# WHAT IS EXPECTED
Copy every line of the records below where the word "Uncheck" occurs.

*** Opening of PROVIDED MATERIAL ***

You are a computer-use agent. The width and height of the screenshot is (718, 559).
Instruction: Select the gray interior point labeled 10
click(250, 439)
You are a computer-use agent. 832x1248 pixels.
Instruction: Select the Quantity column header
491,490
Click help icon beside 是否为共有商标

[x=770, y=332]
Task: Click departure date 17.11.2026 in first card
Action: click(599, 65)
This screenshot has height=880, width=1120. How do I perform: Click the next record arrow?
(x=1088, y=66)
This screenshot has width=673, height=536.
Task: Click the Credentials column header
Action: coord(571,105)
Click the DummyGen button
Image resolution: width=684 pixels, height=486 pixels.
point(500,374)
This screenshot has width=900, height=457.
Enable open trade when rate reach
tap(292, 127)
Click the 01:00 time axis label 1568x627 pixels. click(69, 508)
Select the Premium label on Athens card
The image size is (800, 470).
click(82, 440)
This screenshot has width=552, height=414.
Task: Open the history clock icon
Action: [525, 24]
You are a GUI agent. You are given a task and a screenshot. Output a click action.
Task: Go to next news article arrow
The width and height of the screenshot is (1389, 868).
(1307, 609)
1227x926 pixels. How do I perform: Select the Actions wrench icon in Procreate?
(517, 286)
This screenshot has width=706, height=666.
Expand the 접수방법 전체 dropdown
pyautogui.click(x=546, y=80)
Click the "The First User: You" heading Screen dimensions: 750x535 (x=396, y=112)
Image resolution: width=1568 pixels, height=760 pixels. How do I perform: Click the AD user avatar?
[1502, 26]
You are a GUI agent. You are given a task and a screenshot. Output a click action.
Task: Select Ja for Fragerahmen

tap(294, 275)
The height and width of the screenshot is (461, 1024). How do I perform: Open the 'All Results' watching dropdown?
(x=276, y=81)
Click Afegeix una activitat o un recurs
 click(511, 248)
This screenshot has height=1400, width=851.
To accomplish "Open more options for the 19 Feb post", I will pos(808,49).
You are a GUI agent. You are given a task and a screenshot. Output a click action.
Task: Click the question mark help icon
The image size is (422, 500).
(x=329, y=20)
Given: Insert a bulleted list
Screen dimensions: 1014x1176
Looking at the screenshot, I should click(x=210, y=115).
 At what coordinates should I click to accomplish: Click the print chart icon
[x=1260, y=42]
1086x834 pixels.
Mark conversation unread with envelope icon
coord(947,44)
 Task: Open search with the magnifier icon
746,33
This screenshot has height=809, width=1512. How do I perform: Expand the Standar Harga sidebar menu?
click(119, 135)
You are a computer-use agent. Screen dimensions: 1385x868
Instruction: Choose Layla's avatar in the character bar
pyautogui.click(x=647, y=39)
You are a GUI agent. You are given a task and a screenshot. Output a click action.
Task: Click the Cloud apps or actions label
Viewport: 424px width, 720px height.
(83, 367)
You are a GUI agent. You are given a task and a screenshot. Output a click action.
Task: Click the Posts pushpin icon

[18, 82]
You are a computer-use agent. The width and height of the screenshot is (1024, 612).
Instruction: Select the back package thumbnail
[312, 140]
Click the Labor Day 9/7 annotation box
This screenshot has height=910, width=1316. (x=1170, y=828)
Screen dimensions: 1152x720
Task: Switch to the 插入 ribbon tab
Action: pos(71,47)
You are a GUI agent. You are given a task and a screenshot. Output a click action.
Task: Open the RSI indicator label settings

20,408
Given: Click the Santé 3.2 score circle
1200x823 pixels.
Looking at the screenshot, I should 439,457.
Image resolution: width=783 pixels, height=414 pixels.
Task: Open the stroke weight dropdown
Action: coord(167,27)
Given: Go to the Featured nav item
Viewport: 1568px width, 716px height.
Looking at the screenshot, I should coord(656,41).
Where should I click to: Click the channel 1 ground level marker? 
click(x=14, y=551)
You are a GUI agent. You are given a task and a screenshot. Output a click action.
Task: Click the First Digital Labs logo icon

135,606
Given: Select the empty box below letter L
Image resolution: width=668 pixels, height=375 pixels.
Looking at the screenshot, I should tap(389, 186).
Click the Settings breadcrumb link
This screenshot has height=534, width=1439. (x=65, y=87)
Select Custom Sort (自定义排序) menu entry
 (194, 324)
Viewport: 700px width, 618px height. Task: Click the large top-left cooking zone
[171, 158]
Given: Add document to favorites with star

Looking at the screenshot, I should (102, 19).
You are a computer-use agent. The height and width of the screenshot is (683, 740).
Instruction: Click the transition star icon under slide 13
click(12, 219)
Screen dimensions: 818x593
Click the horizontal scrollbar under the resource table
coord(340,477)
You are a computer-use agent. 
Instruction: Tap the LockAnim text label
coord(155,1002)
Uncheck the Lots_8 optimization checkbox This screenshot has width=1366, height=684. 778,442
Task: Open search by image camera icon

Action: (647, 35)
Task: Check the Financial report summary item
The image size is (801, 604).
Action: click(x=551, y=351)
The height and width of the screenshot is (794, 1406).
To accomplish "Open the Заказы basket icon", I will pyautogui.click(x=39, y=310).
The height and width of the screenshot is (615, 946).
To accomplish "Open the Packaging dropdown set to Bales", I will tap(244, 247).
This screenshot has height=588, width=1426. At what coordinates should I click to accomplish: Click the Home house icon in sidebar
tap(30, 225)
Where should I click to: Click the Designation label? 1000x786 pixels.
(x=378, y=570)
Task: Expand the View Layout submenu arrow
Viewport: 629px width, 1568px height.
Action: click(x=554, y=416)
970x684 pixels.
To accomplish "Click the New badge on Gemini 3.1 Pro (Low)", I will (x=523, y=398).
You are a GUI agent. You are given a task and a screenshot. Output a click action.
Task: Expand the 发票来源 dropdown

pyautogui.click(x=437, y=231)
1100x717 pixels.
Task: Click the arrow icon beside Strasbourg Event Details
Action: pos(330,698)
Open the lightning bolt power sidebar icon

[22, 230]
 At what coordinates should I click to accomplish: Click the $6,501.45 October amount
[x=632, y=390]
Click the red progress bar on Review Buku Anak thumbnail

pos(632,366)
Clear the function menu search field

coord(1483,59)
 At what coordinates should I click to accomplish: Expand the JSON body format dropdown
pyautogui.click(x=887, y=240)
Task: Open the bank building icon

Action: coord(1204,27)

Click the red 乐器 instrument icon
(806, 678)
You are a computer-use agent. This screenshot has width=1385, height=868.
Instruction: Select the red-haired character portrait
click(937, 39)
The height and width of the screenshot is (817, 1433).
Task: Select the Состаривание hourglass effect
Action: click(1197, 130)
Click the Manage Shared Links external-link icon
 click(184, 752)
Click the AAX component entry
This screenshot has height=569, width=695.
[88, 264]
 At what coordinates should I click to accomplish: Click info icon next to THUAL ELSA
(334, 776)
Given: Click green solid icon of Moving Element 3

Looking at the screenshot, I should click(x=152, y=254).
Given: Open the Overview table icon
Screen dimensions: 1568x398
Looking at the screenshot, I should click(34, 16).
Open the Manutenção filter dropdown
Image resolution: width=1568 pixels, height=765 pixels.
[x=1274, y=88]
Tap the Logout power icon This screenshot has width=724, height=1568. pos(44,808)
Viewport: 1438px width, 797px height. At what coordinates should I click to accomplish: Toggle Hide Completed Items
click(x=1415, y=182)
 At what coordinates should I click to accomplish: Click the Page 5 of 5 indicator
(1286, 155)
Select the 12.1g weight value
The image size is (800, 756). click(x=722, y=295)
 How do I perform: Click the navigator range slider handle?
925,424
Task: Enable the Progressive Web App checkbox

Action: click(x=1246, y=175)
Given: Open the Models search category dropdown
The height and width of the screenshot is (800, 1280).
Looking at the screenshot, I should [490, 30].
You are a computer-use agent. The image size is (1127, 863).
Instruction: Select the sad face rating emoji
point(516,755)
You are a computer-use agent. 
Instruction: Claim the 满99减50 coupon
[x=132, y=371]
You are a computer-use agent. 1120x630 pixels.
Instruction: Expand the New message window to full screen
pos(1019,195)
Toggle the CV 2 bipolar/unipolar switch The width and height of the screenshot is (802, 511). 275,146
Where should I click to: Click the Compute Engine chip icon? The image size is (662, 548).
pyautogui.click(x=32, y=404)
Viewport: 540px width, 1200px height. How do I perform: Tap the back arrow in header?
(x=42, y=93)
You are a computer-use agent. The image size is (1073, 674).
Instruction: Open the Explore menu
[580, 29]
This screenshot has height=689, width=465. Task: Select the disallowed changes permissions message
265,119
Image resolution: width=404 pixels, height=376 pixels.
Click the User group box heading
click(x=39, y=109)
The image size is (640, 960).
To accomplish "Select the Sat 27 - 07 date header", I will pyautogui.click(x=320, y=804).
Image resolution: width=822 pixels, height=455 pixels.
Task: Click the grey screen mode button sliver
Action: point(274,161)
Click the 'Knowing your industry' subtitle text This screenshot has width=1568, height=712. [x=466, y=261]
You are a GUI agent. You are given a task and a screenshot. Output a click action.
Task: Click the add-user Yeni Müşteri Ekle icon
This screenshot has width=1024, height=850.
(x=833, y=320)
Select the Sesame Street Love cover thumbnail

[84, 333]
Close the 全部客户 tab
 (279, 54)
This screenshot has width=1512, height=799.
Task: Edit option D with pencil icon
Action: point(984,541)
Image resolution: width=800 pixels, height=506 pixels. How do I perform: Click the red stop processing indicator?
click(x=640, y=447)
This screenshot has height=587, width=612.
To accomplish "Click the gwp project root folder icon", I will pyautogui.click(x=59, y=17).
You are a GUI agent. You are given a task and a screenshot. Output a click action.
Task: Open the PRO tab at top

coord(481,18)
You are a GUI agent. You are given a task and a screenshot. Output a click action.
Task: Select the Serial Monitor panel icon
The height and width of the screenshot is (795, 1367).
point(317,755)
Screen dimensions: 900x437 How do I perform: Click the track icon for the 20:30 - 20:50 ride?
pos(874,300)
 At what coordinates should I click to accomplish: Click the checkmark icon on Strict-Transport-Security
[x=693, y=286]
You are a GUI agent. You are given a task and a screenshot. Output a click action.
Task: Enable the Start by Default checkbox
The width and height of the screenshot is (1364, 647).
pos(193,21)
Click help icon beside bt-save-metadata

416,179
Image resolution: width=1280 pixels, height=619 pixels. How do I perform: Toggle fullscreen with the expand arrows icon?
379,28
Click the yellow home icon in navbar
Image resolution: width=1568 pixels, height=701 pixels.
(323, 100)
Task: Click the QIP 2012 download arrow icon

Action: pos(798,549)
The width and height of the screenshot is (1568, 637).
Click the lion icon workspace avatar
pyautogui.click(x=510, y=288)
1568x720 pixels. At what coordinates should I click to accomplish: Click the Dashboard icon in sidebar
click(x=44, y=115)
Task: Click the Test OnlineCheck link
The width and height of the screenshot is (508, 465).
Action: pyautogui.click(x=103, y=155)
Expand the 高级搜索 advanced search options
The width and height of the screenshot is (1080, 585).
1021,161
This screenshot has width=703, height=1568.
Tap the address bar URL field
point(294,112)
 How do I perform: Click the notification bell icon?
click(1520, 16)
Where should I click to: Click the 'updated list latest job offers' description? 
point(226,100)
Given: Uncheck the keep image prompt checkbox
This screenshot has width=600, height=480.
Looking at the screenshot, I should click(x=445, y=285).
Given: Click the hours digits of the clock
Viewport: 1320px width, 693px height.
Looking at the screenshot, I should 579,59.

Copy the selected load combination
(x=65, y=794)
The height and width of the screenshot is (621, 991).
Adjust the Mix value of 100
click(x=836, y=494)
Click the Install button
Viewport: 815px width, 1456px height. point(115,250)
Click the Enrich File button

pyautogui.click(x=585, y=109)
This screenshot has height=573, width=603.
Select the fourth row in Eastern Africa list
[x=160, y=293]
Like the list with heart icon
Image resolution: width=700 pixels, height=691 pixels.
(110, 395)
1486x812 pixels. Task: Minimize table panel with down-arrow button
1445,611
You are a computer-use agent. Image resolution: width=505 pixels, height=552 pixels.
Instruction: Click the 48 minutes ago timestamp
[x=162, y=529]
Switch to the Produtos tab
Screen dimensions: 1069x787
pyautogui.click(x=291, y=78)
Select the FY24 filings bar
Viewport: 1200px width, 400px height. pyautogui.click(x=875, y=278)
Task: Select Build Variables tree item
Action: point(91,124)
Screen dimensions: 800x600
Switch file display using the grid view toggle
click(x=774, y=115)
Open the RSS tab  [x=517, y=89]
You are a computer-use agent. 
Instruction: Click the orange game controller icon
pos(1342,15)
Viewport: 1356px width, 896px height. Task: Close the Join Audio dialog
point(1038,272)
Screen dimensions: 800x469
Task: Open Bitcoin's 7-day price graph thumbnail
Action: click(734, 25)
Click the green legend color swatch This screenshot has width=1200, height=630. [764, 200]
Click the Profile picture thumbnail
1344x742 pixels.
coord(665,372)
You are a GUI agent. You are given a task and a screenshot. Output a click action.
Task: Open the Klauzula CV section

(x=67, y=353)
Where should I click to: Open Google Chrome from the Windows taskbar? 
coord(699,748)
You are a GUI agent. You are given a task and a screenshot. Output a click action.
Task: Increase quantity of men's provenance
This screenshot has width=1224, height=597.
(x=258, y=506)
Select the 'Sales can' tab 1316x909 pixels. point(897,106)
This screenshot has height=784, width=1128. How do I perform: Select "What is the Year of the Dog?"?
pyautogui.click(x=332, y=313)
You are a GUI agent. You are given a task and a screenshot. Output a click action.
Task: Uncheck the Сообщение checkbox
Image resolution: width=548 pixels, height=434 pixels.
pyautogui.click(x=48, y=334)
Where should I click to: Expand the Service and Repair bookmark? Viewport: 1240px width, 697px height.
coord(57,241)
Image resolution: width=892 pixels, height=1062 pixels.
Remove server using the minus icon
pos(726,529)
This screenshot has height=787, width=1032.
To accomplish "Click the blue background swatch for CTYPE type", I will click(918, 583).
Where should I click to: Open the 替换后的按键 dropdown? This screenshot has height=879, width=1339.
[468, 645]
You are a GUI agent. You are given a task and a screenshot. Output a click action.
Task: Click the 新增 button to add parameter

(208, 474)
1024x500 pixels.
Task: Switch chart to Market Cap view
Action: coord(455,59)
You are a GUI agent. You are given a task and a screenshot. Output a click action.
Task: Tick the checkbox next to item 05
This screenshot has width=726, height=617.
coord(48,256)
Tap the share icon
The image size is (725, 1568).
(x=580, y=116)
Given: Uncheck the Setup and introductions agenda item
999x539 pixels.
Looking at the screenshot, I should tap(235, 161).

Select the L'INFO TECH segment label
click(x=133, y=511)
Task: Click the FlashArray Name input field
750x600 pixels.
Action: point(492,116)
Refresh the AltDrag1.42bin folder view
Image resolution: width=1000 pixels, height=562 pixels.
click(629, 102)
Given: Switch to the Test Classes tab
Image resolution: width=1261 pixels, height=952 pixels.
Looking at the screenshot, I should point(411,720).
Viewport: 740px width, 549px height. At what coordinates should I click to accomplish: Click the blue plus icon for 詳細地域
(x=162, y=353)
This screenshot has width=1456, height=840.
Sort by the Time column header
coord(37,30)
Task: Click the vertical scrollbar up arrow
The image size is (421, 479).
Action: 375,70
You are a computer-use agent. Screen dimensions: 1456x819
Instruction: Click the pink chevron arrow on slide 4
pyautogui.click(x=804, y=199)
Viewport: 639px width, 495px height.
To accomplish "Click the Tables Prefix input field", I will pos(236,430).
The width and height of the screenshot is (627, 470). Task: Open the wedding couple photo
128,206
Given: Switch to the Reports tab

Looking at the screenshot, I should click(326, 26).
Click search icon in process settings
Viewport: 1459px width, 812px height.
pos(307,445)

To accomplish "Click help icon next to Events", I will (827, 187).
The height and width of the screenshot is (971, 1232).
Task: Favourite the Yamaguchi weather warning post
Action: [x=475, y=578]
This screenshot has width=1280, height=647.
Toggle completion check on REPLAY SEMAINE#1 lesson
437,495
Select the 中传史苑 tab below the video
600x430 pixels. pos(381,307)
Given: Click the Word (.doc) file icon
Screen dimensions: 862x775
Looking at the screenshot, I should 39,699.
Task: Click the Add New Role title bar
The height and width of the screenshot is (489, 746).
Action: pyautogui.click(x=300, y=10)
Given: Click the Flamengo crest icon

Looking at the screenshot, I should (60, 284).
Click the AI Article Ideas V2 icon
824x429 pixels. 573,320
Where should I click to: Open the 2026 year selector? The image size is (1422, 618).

*** Close of PROVIDED MATERIAL ***

# SOLUTION TO THIS EXERCISE
Uncheck the Lots_8 optimization checkbox This screenshot has width=1366, height=684. 778,442
Given: Uncheck the keep image prompt checkbox
Task: Uncheck the Сообщение checkbox
Given: Uncheck the Setup and introductions agenda item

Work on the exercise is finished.